= Universe (economics) =

Population studied in economics or marketing

In economics and marketing a universe is a population to be studied or measured. The concept is closely related to "population" and can be understood as its empirical definition.

In economics a population to be measured is described as a "universe", and the measures which are generated are intended to reflect the behavior of that population. Specifically, The "universe" is a synonym for "target population", referring to units that fulfill the intended group criterion within a specified time duration and geographic area. Different statistical surveys may measure related, but different, universes and have to be adjusted to reflect this difference. For example, the American Bureau of Labor Statistics has a household survey and an establishment survey to measure employment. The differences in the populations and behavior that these two surveys measure are said to be the differences in their "universe".

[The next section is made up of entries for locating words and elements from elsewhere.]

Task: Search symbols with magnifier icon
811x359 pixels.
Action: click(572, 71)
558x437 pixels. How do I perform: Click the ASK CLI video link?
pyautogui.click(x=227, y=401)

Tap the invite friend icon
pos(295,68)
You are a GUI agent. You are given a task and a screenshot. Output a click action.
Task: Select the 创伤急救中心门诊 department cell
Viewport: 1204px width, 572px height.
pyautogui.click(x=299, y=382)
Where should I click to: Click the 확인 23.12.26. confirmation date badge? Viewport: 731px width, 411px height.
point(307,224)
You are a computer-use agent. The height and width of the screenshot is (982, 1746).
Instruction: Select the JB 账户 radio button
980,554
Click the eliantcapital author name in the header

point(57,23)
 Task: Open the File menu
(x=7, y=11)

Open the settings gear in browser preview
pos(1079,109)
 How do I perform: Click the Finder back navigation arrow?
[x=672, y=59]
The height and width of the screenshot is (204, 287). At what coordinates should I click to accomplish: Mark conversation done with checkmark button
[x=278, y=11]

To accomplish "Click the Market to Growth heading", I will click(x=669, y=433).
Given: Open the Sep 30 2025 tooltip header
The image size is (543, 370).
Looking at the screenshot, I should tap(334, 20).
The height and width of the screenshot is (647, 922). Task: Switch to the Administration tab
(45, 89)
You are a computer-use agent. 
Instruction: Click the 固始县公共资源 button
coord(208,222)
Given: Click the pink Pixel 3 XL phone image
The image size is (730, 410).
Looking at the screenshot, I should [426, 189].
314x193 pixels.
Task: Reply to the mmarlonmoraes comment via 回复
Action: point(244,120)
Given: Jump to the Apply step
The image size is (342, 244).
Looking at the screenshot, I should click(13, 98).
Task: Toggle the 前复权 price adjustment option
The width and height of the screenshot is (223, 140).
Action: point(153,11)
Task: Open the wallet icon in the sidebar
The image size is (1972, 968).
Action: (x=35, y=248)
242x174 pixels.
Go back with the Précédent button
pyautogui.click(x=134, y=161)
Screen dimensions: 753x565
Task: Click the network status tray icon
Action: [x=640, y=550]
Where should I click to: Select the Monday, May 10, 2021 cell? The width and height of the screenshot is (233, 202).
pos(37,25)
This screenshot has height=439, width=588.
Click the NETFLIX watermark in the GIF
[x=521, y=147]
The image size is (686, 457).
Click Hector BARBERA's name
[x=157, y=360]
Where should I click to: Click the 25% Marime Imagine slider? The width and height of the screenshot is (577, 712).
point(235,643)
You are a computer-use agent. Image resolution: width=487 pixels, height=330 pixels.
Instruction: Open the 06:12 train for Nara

The word has a similar meaning in marketing, where it describes the activity in a given population. For example, ASCAP measures airplay in different radio "universes" to determine royalties for different songs, because e.g. air play in the "classical" universe is compensated differently from popular music. It also fundamental to television audience measurement: advertisers buy into programmes based on the ratings in different demographic universes and those different universes will cost different amounts. For example, a hair dye ad campaign may buy 1000 Gross Rating Points (GRP) in the Women 25-44 universe in order to target that particular audience, rather than a demographic irrelevant to their product.